#### [TEXTE FOURNI]

L’histoire de cœur de Brendan Gallagher

Brendan Gallagher s’est bâti une réputation enviable grâce à son cœur… C’est aussi à cause d’un cœur qu’il est passé à un cheveu de perdre l’un de ses grands amis. 

Le 19 novembre 2016, le Canadien battait les Maple Leafs de Toronto 2-1 au Centre Bell. Brendan Gallagher avait passé 16 minutes sur la glace, surtout au sein d’un trio avec Tomas Plekanec et Charles Hudon. Il avait tiré trois fois au filet sans marquer. Rien de bien extraordinaire. 

Bref, une soirée destinée à être rapidement oubliée. C’était avant que Gallagher retourne dans le vestiaire après le match. Son agent lui avait envoyé un message dont il parle encore avec émotion, près de deux ans plus tard : « Craig Cunningham vient d’avoir une crise cardiaque. »

Entrées extraites d’une collection
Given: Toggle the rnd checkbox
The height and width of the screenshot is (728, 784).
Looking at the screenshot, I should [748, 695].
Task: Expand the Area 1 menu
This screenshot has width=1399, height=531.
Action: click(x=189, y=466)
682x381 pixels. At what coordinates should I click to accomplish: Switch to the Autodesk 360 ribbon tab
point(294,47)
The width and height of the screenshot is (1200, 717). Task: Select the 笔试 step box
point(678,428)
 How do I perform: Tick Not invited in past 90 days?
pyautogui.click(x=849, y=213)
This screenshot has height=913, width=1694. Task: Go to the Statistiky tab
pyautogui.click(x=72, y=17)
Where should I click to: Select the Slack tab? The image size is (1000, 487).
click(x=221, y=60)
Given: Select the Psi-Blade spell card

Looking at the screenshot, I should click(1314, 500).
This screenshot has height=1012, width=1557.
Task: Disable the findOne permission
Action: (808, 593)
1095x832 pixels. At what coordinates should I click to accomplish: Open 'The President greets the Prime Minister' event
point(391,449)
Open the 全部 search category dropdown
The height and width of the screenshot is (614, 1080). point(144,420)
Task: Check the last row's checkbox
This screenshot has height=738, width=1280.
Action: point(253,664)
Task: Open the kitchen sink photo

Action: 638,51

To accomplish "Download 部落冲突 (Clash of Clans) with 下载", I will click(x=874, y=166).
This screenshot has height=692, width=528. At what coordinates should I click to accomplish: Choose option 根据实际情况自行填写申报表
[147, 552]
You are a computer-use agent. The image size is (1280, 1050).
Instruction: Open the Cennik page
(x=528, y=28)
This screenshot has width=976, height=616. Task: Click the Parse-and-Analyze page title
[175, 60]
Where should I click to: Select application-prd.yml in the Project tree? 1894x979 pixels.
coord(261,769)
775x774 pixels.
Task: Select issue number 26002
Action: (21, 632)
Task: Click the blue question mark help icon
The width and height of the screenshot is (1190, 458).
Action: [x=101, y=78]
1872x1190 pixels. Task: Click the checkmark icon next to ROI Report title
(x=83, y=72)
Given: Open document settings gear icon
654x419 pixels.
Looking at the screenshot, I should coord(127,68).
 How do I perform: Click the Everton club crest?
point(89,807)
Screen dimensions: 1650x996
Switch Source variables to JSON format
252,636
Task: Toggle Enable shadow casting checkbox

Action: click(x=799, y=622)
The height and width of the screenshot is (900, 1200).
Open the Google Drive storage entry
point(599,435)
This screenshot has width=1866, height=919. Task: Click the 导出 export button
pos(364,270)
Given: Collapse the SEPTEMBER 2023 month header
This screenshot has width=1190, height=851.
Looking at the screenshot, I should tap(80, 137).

#### [CONSIGNES]
- A) Recopiez le passage du texte sur Brendan Gallagher compris entre « Brendan Gallagher s’est » et « de bien extraordinaire. », bornes incluses, en rebaptisant « Centre Bell » en « Colisée ».
- B) Poursuivez le récit sur Brendan Gallagher au-delà de sa dernière phrase.
Les lignes n’ont aucun lien avec le texte sur Brendan Gallagher.

#### [RÉPONSES]
- A)
Brendan Gallagher s’est bâti une réputation enviable grâce à son cœur… C’est aussi à cause d’un cœur qu’il est passé à un cheveu de perdre l’un de ses grands amis. 

Le 19 novembre 2016, le Canadien battait les Maple Leafs de Toronto 2-1 au Colisée. Brendan Gallagher avait passé 16 minutes sur la glace, surtout au sein d’un trio avec Tomas Plekanec et Charles Hudon. Il avait tiré trois fois au filet sans marquer. Rien de bien extraordinaire.

- B)
À 4000 km de là, à Tucson, en Arizona, Cunningham s’était écroulé sur la glace avant la mise en jeu initiale. Il avait fait ce qu’on appelle un arrêt cardiaque soudain, et une course effrénée venait de s’enclencher pour sauver la vie du jeune homme de 26 ans. 

« On me disait que Craig était à l’hôpital et qu’on évaluait à 50-50 ses chances de survie. Dès que j’ai entendu ça, plus rien d’autre n’importait. Je ne pensais qu’à Craig. » 

Gallagher connaît bien Cunningham. En fait, ils sont devenus très proches quand Gallagher s’est joint aux Giants de Vancouver, dans la Ligue junior de l’Ouest, à l’âge de 16 ans. Cunningham était le joueur plus âgé qu’il tentait d’imiter. 

« Il faisait plusieurs choses que je devais apprendre à faire pour avoir du succès, explique Gallagher. Être porté sur la rondelle, batailler, protéger la rondelle dans le coin. Craig était meilleur que quiconque à ces choses-là. L’entraîneur me demandait de le regarder faire. »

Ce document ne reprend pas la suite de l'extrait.